There are three main pools, all on Deck 14 -- an outdoor pool, an indoor pool with a retractable roof and a third (tiered) pool in the adults-only Solarium. There are lots of lounge chairs for soaking up the sun, as well as comfy wicker chairs and couches, mostly in the shade. Near the main pool, you can grab a cool treat from two soft serve ice cream machines. Four hot tubs are available.
Toward the aft of the main pool deck area on Deck 14, you'll find the H2O Zone, dedicated to families with young children. It's not entirely separate; it's more an adjunct to the main pools, with a wave pool for youngsters (complete with various Madagascar figures, such as the Penguins and Gloria the hippo). Beside that, there's a little splash pool for babies.
On Quantum, the Solarium space is reserved for guests ages 16 and up. There are three tiers of pools spilling over into the next, with forward-facing ocean views. There are two double hot tubs and an air of serenity. The area has lounge chairs and comfy wicker beds and chairs. On sailings in Alaska, this is one of the most popular spots on the ship while it is underway, making it hard to get a seat.
What Quantum lacks in water slides, it makes up for in innovative features like iFly and North Star. Adrenaline junkies should head straight to the back of Deck 16 for iFly by RipCord, a skydiving simulator. It comes with an extra charge. You’ll need reservations for iFly, as it's incredibly popular. Don't be afraid though; it's really a blast to try out. (Be prepared for a little muscle soreness the next day; you'll find you probably clenched and worked muscles in new ways.) Nearby is the FlowRider surf simulator, as well as a rock-climbing wall.

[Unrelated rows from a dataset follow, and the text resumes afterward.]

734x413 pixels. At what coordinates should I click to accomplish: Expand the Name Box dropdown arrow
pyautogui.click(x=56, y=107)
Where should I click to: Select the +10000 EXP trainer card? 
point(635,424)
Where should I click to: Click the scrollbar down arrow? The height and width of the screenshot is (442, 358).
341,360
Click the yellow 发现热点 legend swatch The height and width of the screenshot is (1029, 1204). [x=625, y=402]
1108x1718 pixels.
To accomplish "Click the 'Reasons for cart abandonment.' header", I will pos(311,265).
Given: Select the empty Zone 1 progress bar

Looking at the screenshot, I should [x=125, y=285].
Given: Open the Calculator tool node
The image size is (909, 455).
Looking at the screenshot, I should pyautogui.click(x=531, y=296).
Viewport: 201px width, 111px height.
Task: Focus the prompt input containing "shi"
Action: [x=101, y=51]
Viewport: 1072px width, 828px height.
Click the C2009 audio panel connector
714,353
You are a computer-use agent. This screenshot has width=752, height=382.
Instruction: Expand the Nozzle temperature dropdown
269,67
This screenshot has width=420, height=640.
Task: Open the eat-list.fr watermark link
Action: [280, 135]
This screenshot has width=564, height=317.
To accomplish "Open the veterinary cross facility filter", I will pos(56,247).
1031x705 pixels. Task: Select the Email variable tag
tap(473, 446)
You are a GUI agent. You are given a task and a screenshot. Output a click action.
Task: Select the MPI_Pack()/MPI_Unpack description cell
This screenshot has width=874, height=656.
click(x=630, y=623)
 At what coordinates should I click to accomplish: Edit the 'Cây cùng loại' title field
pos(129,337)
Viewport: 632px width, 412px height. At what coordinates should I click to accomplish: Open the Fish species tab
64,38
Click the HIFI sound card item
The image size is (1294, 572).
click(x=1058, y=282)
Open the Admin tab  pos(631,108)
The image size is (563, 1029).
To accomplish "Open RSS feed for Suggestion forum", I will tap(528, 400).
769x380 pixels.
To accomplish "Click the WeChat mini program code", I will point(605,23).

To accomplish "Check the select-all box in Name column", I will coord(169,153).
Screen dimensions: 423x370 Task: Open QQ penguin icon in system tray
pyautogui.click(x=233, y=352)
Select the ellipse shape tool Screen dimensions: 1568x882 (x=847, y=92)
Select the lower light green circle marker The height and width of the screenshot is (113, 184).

One of the unique activities to try out is North Star, a jewel-shaped glass globe that rises 300 feet above sea level and provides 360-degree views from high above the ship. Appointments are needed for rides, which are free in port, but come at an extra cost any other time. You can reserve a time slot in person or on the Royal App.
If you want to grab some rays, head up to Deck 15. There, you'll find loungers surrounding the jogging track but little shade.
An exclusive sun deck for suite passengers is found on Deck 16, just forward of the SeaPlex's upper level.
Guest services is in a small, recessed area across from Boleros on Deck 4. A crew member is always nearby to help passengers with everything from reservations to disembarkation or statement questions. The Royal Esplanade is the place to shop, from high-end boutiques like Michael Kors and Bulgari to duty free liquor, it’s all here.
Wi-Fi through Voom is still among the fastest at sea; we had a strong signal in our cabin and throughout the ship using the premium Surf and Stream package. Package prices depend on how many devices you want to connect and are priced lower pre-cruise than onboard.
The Vitality Spa, found on Deck 15, is a peaceful respite on an otherwise busy ship. Decorated in natural tones of light browns and shades of purple, rose and cranberry, the spa has 22 treatment rooms, including two for couples. Before their chosen treatments, passengers wait in the relaxation room in plush armchairs; free water and tea are available. The spa offers a variety of massages, facials and body treatments, while the salon provides hairstyling, manicures and pedicures. Acupuncture, Medi-spa treatments and teeth whitening also are available. An 18 percent auto-gratuity is added to all treatments.
The spa's thermal suite is disappointingly small, with just six heated ceramic loungers, a steam sauna and a dry heat sauna. A limited number of day passes are available on any given day. Weekly passes also are sold. There are no free steam rooms or saunas in the changing areas.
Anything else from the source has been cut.